I'm a co-founder of Calcapp, an app builder for formula-driven apps using Excel-like formulas. I spent a couple of days using Claude Code to build 20 new templates for us, and I was blown away. It was able to one-shot most apps, generating competent, intricate apps from having looked at a sample JSON file I put together. I briefly told it about extensions we had made to Excel functions (including lambdas for FILTER, named sort type enums for XMATCH, etc), and it picked those up immediately.
At one point, it generated a verbose formula and mentioned, off-handedly, that it would have been prettier had Calcapp supported LET. "It does!", I replied, "and as an extension, you can use := instead of , to separate names and values!") and it promptly rewrote it using our extended syntax, producing a sleek formula.
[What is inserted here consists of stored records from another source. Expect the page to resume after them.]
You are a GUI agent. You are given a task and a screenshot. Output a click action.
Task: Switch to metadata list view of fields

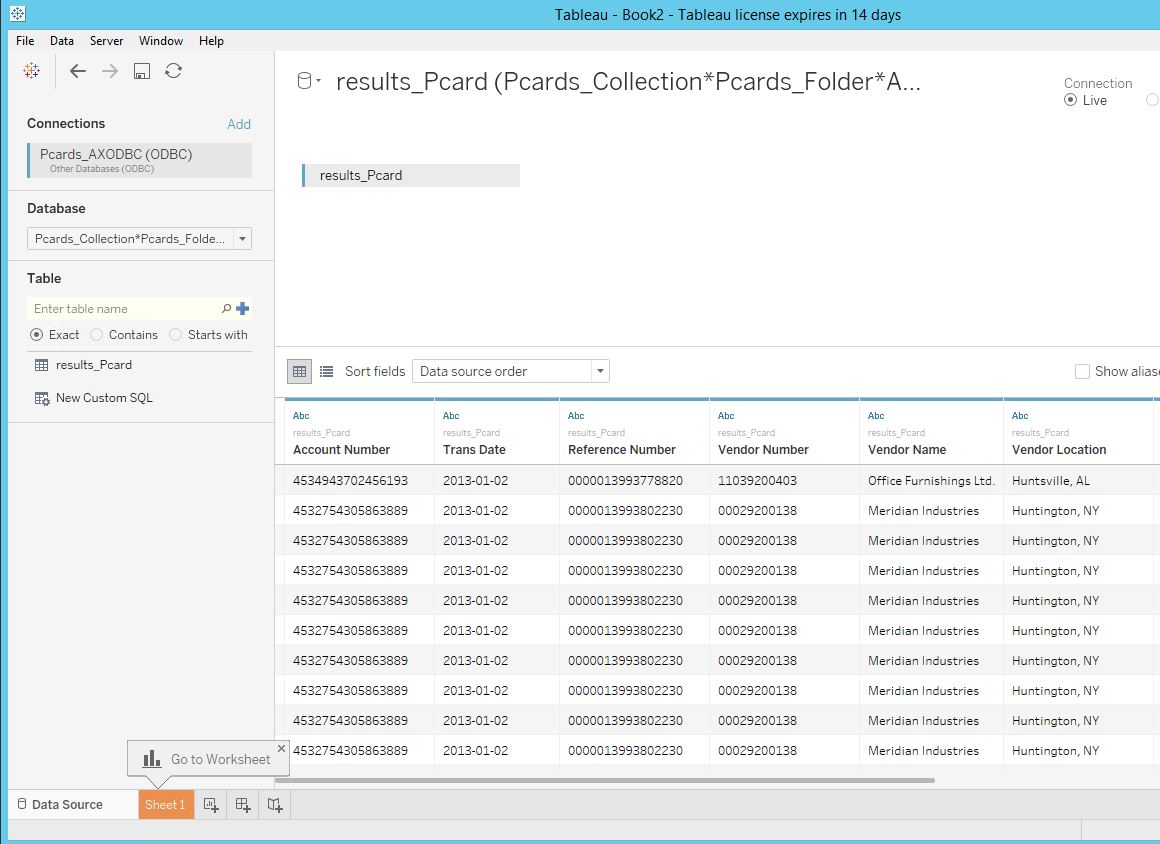pyautogui.click(x=326, y=371)
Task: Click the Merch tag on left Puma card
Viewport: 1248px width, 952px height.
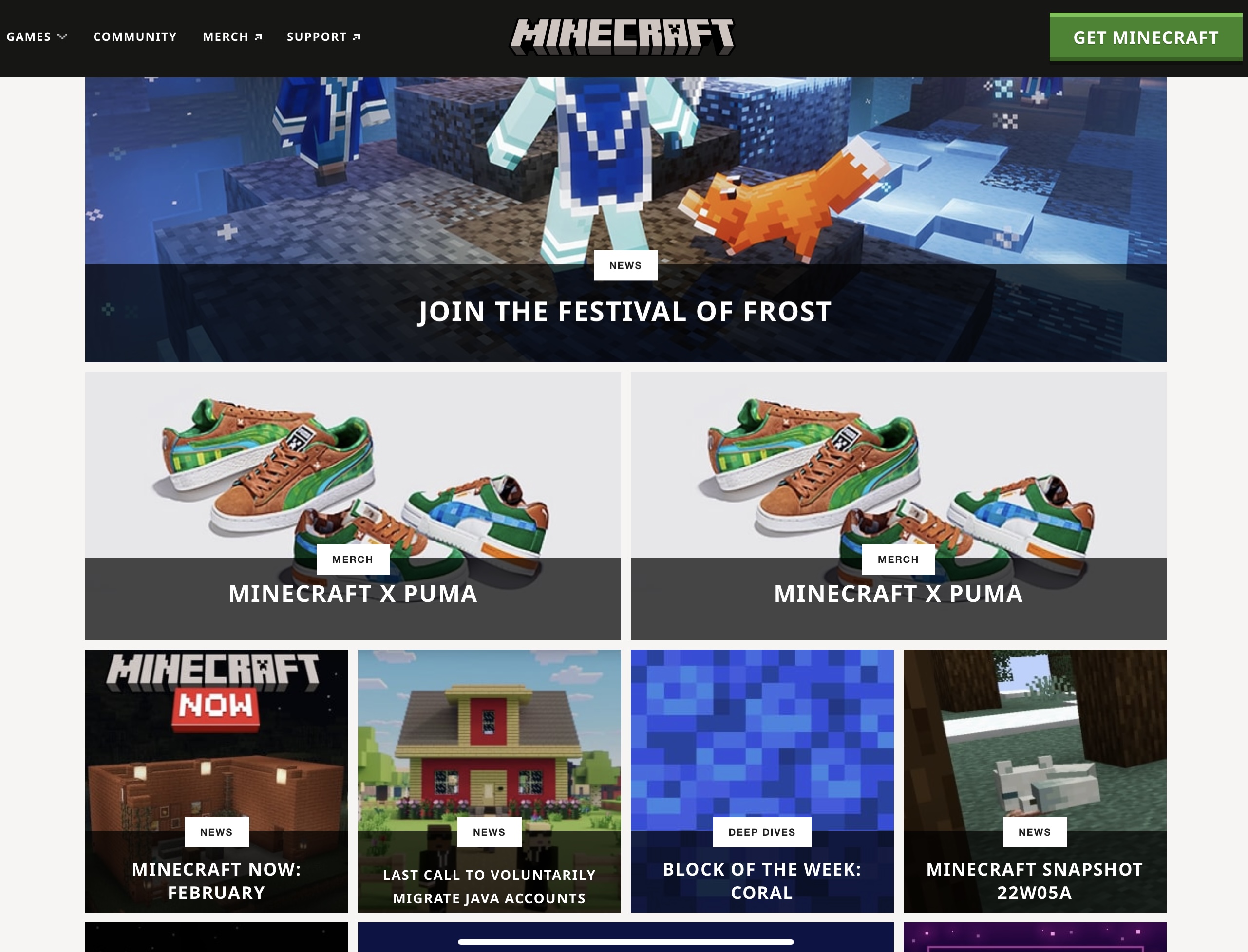Action: 353,560
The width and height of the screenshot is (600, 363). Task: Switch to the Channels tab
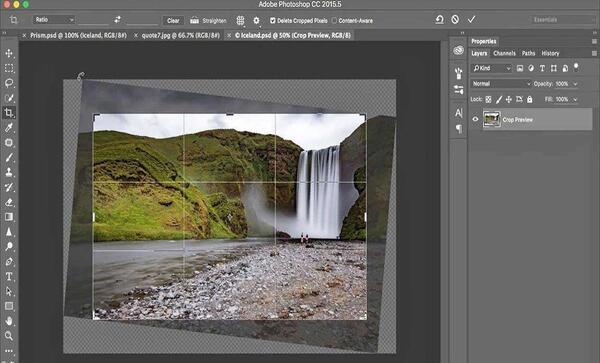[504, 54]
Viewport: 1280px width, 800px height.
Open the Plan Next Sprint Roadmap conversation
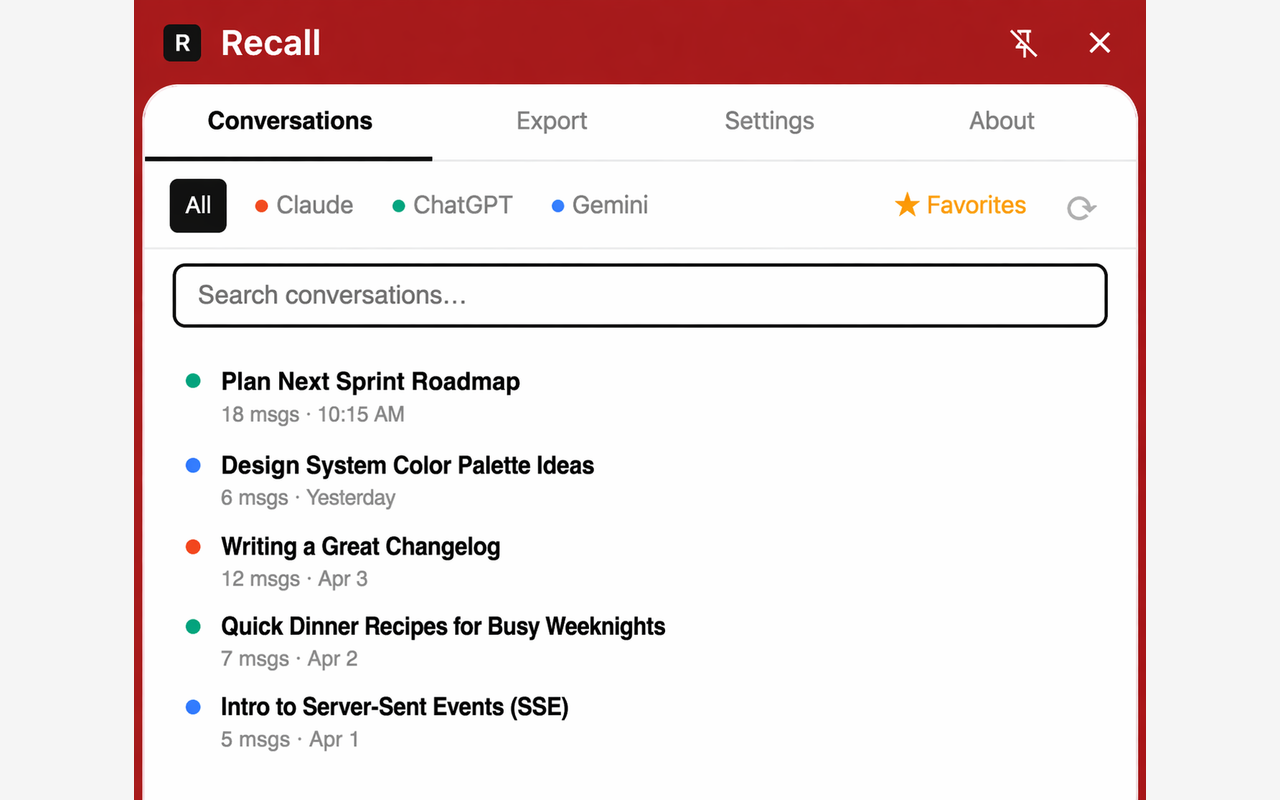click(x=370, y=381)
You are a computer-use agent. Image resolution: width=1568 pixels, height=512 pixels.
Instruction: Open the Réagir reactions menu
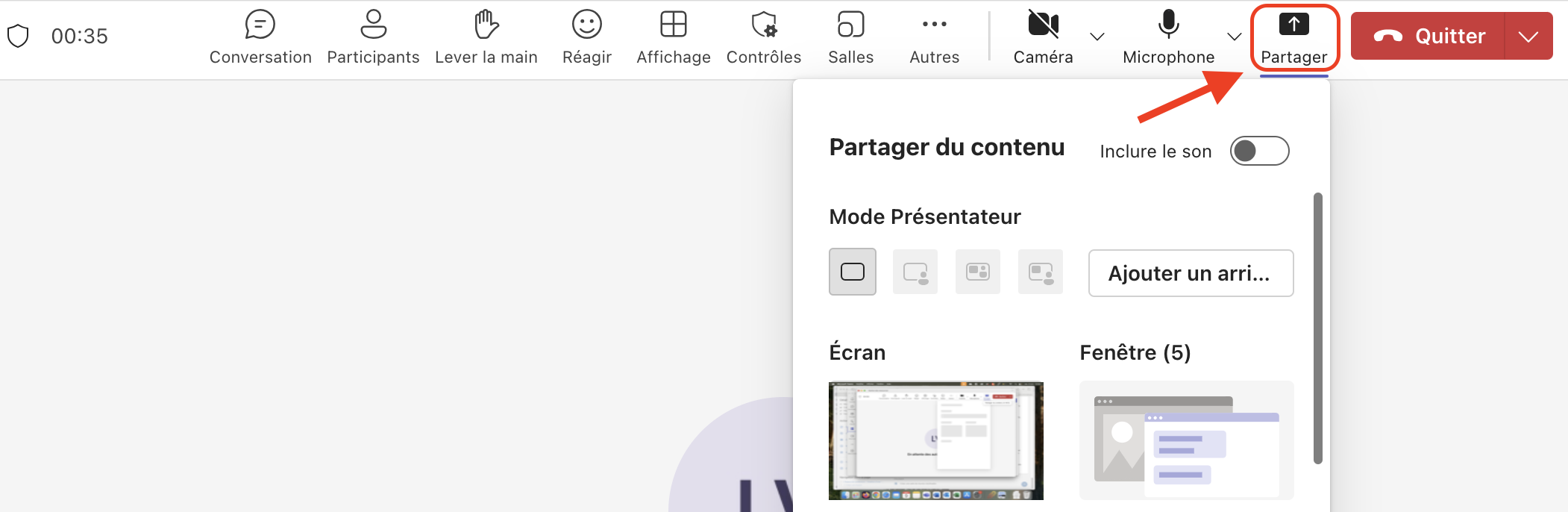point(586,37)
These templates were for various verticals, like real estate, financial planning and retail, and I would have been hard-pressed to produce them without Claude's domain knowledge. And I did it in a weekend! Well, "we" did it in a weekend.
So this development doesn't really surprise me. I'm sure that Claude will be right at home in Excel, and I have already thought about how great it would be if Claude Code found a permanent home in our app designer. I'm concerned about the cost, though, so I'm holding off for now. But it does seem unfair that I get to use Claude to write apps with Calcapp, while our customers don't get that privilege.